We also found that subadult deer mice were closely associated with some characteristics of the CWD (number of logs, mean decay class, and mean distance). It seemed that the area covered by adults was larger than that of subadults, resulting in a better correlation between habitat characteristics of the subadult population and CWD.

Although a 5 m radius was used to estimate the total effect of CWD on insectivores, the mean distance from CWD to the capture station appeared to be the only significant variable for S. trowbridgii. Total captures of all insectivores were also highly associated with mean distance, suggesting that the proximity of CWD was important to insectivore abundance. Sorex trowbridgii was the most abundant species among the four insectivores and strongly influenced the results of all insectivores. Similarly, Carey and Harrington (2001) also observed an increased number of insectivores at high CWD sites.

Two conclusions can be reached: 1) the number of pieces of CWD and mean decay class, but not volume, were important for P. maniculatus habitat use; 2) mean distance to the capture point was a significant habitat variable for insectivores, suggesting the importance of proximity to CWD. We also found that volume of CWD was a good predictor of deer mice abundance among sites. Thus, it is critical to retain a sufficient number of logs and snags in forest ecosystems. Unfortunately, current logging practices greatly reduce the amount of CWD (Spies et al. 1988). The size of logs and snags determines the duration of their use, because large CWD generally lasts longer than smaller CWD. In this regard, an unevenaged structure may best ensure continual input and existence of sufficient CWD. Retaining large logs is also important in nutrient cycling and cover for larger animals. This study used fixed trapping points but monitoring individual animals (e.g., radio-telemetry) would determine CWD use more clearly.

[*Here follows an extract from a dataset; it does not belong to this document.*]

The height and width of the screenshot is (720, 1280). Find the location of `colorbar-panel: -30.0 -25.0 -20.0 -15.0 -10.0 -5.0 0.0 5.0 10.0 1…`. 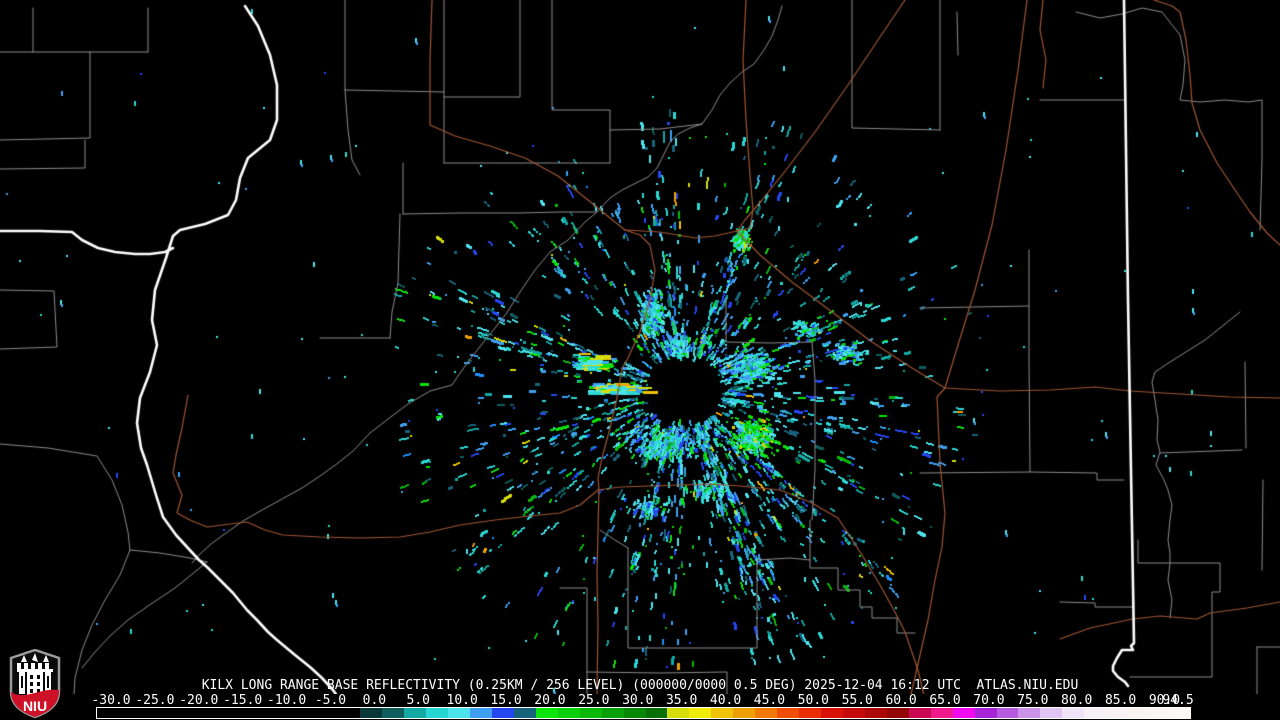

colorbar-panel: -30.0 -25.0 -20.0 -15.0 -10.0 -5.0 0.0 5.0 10.0 1… is located at coordinates (640, 707).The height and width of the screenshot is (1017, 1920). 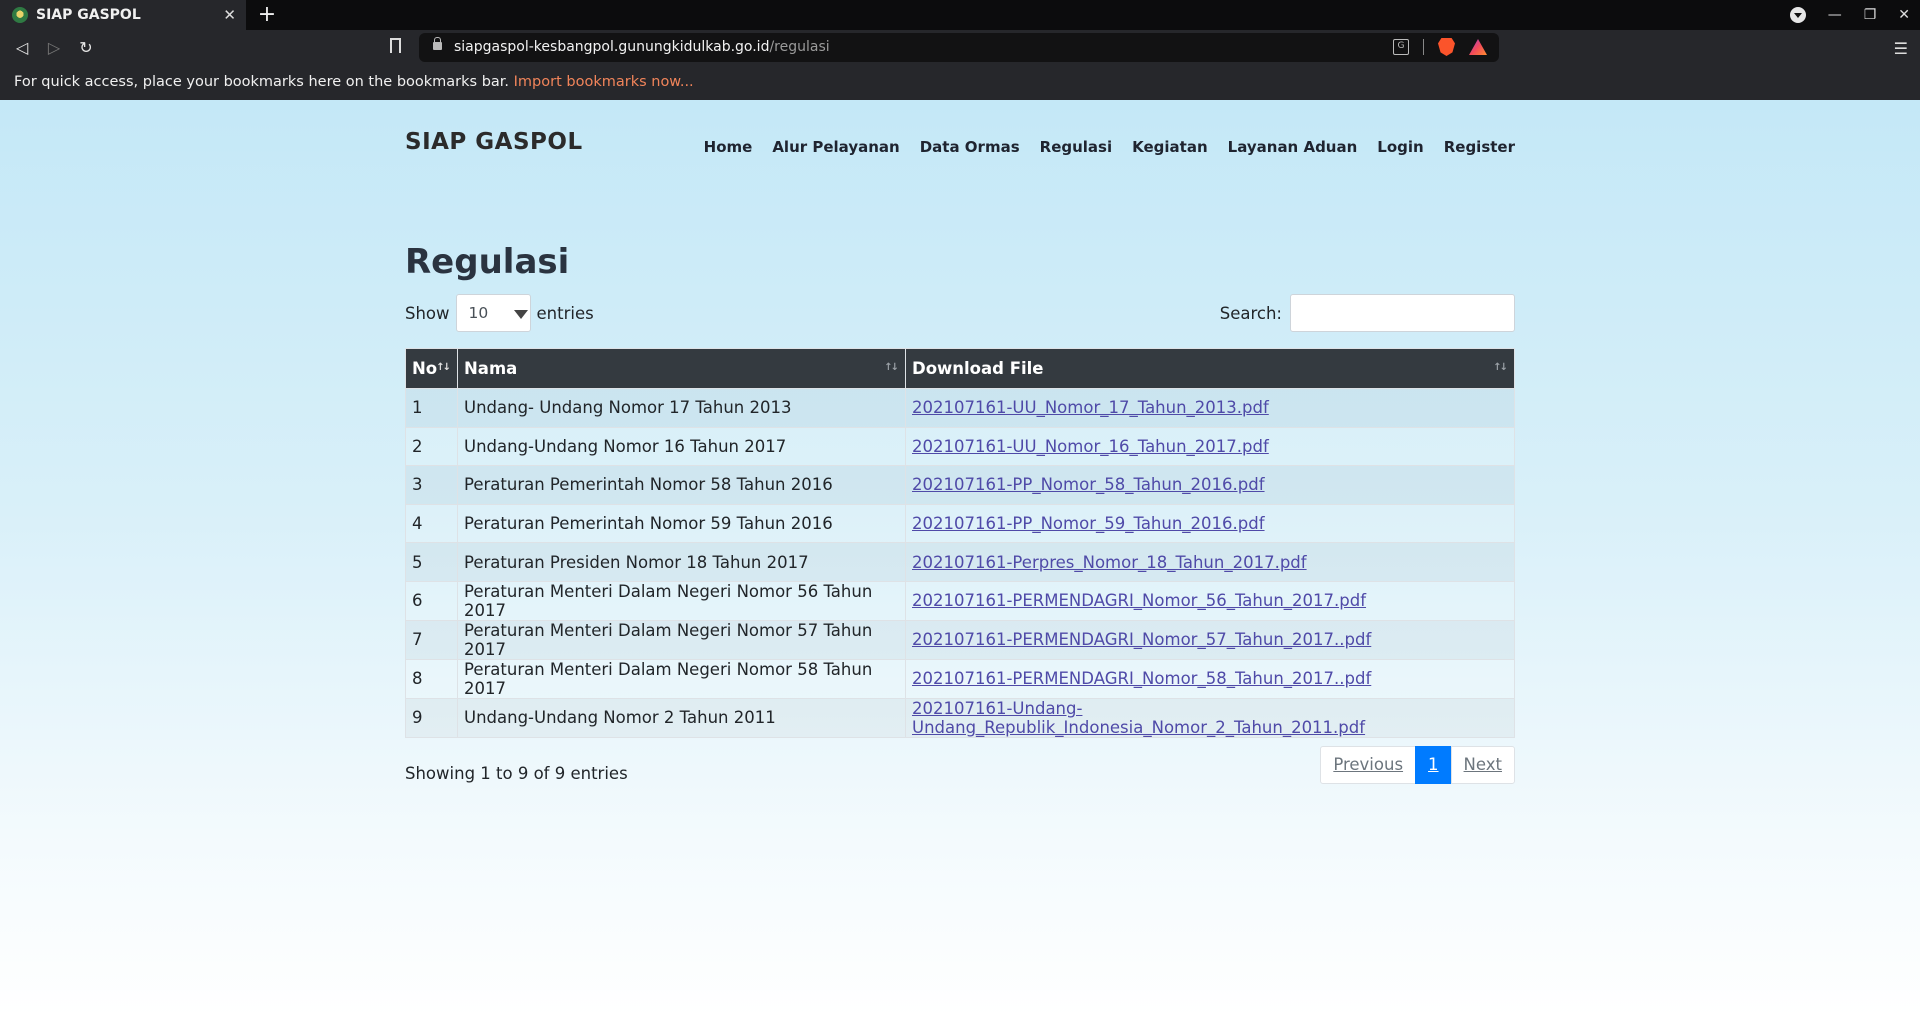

In conclusion, the importance of CWD as a habitat feature for small mammals was tested at sites with high and low amounts of CWD. Analysis of within-site variability revealed that the number of pieces of CWD and mean decay class were positively related to deer mice captures. Captures of insectivores at trapping stations were highly associated with mean distance from CWD indicating that proximity to CWD was important to insectivores. Retention of large CWD can be an important for rodent management in forests of the Pacific Northwest.